任务说明 a:
请列出下文关于 Redis Sentinel 的文档中介绍的 Sentinel 全部功能的中文名称。

文档正文:
━━━━━━
引言

Sentinel 是 Redis 的高可用解决方案。

Redis Sentinel文档里介绍了 Sentinel 在 Redis 系统中的几大功能：

监控（Monitoring）：定期检查 Redis 实例是否工作正常
通知（Notification）：当发现 Redis 实例工作异常时，通知系统管理员，主要是通过发布订阅与配置脚本两种方式
自动故障切换（Automatic failover）：当 Master 出现问题时，能够自动从 slaves 中选择一个成为新的 Master，并且使用 Redis 的应用也会被通知新 Master 的地址
配置提供者（Configuration provider）：类似服务发现的功能，客户端可以先连接它，通过它获得 Master 或者 Slave 的地址，然后再去连接相应的 Redis 实例

因为内容比较多，所以分两篇来介绍。

Sentinel 的启动

Sentinel 服务支持的命令和普通 Redis 实例不太一样，所以他会先请空 Redis 原本自己的命令表，将自己的命令表插入进行，sentinel.c: 645：

    // 清空 Redis 服务器的命令表（该表用于普通模式）
    dictEmpty(server.commands,NULL);
    // 将 SENTINEL 模式所用的命令添加进命令表
    for (j = 0; j < sizeof(sentinelcmds)/sizeof(sentinelcmds[0]); j++) {
        int retval;
        struct redisCommand *cmd = sentinelcmds+j;

        retval = dictAdd(server.commands, sdsnew(cmd->name), cmd);
        redisAssert(retval == DICT_OK);
    }

Sentinel 模式下命令表的内容如下：

// 服务器在 sentinel 模式下可执行的命令
struct redisCommand sentinelcmds[] = {
    {"ping",pingCommand,1,"",0,NULL,0,0,0,0,0},
    {"sentinel",sentinelCommand,-2,"",0,NULL,0,0,0,0,0},
    {"subscribe",subscribeCommand,-2,"",0,NULL,0,0,0,0,0},
    {"unsubscribe",unsubscribeCommand,-1,"",0,NULL,0,0,0,0,0},
    {"psubscribe",psubscribeCommand,-2,"",0,NULL,0,0,0,0,0},
    {"punsubscribe",punsubscribeCommand,-1,"",0,NULL,0,0,0,0,0},
    {"publish",sentinelPublishCommand,3,"",0,NULL,0,0,0,0,0},
    {"info",sentinelInfoCommand,-1,"",0,NULL,0,0,0,0,0},
    {"shutdown",shutdownCommand,-1,"",0,NULL,0,0,0,0,0}
};

可以发现支持的大多都是发布订阅相关的命令，主要用于当监控的 Redis 实例发现异常时，通知订阅者。
━━━━━━
条目列表:
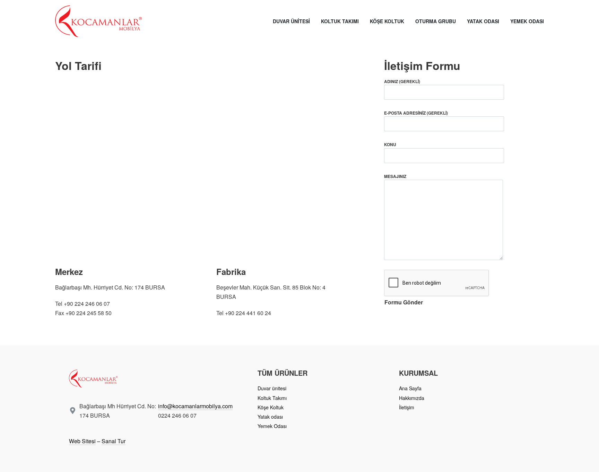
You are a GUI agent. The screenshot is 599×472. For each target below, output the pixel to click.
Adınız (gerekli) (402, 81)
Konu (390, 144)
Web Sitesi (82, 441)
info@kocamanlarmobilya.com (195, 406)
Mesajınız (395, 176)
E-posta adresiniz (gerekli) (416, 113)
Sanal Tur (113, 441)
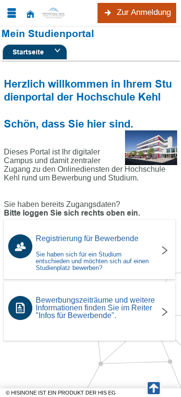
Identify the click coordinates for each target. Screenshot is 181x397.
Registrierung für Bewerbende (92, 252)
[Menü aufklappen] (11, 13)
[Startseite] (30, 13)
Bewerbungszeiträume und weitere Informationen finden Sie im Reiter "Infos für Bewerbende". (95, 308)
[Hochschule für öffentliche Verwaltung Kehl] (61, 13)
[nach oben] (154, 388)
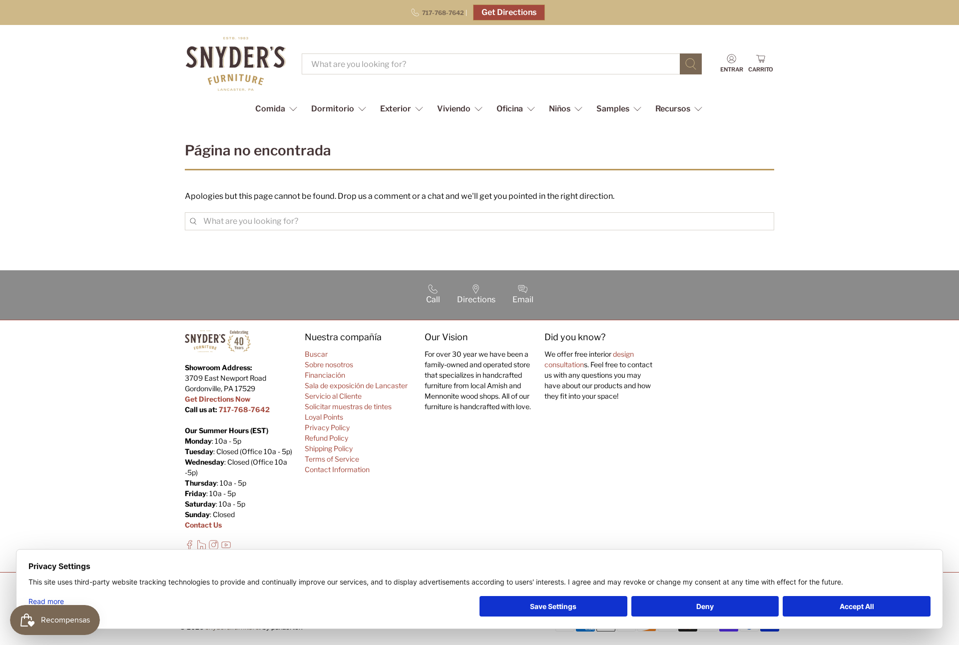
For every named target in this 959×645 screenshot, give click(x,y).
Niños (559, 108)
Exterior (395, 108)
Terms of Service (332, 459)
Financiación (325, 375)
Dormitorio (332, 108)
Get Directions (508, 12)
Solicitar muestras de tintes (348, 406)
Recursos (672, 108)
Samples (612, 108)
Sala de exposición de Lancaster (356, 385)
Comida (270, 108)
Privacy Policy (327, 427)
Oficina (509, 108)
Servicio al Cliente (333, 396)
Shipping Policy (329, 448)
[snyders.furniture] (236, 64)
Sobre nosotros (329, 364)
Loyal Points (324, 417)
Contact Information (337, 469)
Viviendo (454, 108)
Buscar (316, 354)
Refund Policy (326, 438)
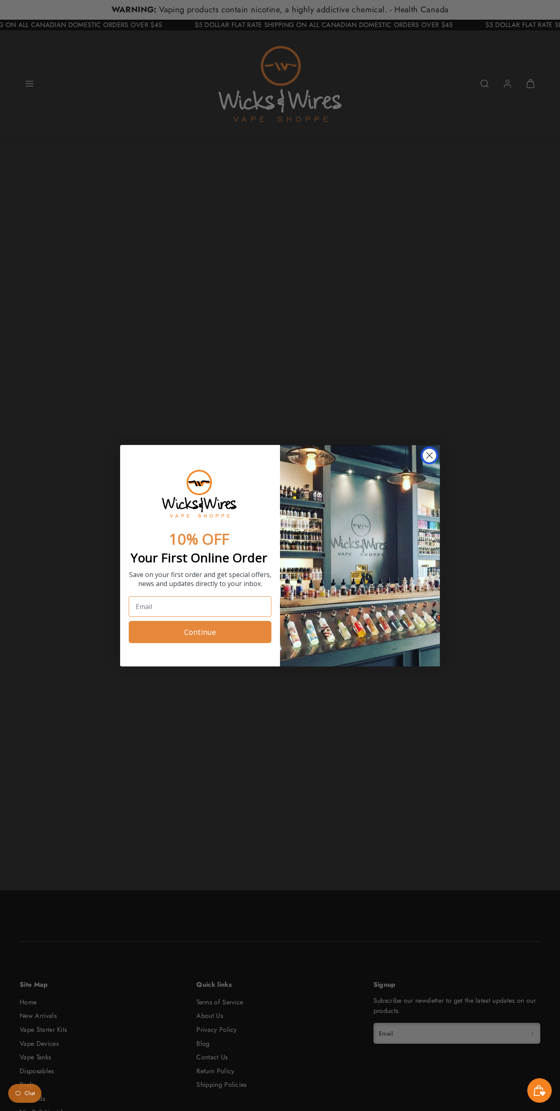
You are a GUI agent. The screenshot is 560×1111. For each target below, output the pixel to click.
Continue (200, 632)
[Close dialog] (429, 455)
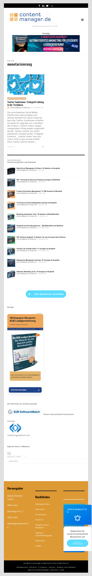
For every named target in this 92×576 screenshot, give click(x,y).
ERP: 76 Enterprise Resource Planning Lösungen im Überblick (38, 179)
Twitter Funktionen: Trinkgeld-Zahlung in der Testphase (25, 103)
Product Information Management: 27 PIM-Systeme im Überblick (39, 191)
━━━━━━
任务说明 b:
请把上方条目中从包含“info@kocamanlarmobilya.com (195, 406)”的那一行起、一直到包含“Loyal Points (324, 417)”的那一行为止的所有行转换成 JSON 字符串列表，每行对应一个字符串，首尾两行都包括在内，空行不计。图片不要放进答案。

回答 a:
监控、通知、自动故障切换、配置提供者

回答 b:
[
  "info@kocamanlarmobilya.com (195, 406)",
  "Mesajınız (395, 176)",
  "E-posta adresiniz (gerekli) (416, 113)",
  "Sanal Tur (113, 441)",
  "Identify the click coordinates for each target. Screenshot is 181x397.",
  "Registrierung für Bewerbende (92, 252)",
  "[Menü aufklappen] (11, 13)",
  "[Startseite] (30, 13)",
  "Bewerbungszeiträume und weitere Informationen finden Sie im Reiter \"Infos für Bewerbende\". (95, 308)",
  "[Hochschule für öffentliche Verwaltung Kehl] (61, 13)",
  "[nach oben] (154, 388)",
  "For every named target in this 959×645 screenshot, give click(x,y).",
  "Niños (559, 108)",
  "Exterior (395, 108)",
  "Terms of Service (332, 459)",
  "Financiación (325, 375)",
  "Dormitorio (332, 108)",
  "Get Directions (508, 12)",
  "Solicitar muestras de tintes (348, 406)",
  "Recursos (672, 108)",
  "Samples (612, 108)",
  "Sala de exposición de Lancaster (356, 385)",
  "Comida (270, 108)",
  "Privacy Policy (327, 427)",
  "Oficina (509, 108)",
  "Servicio al Cliente (333, 396)",
  "Shipping Policy (329, 448)",
  "[snyders.furniture] (236, 64)",
  "Sobre nosotros (329, 364)",
  "Loyal Points (324, 417)"
]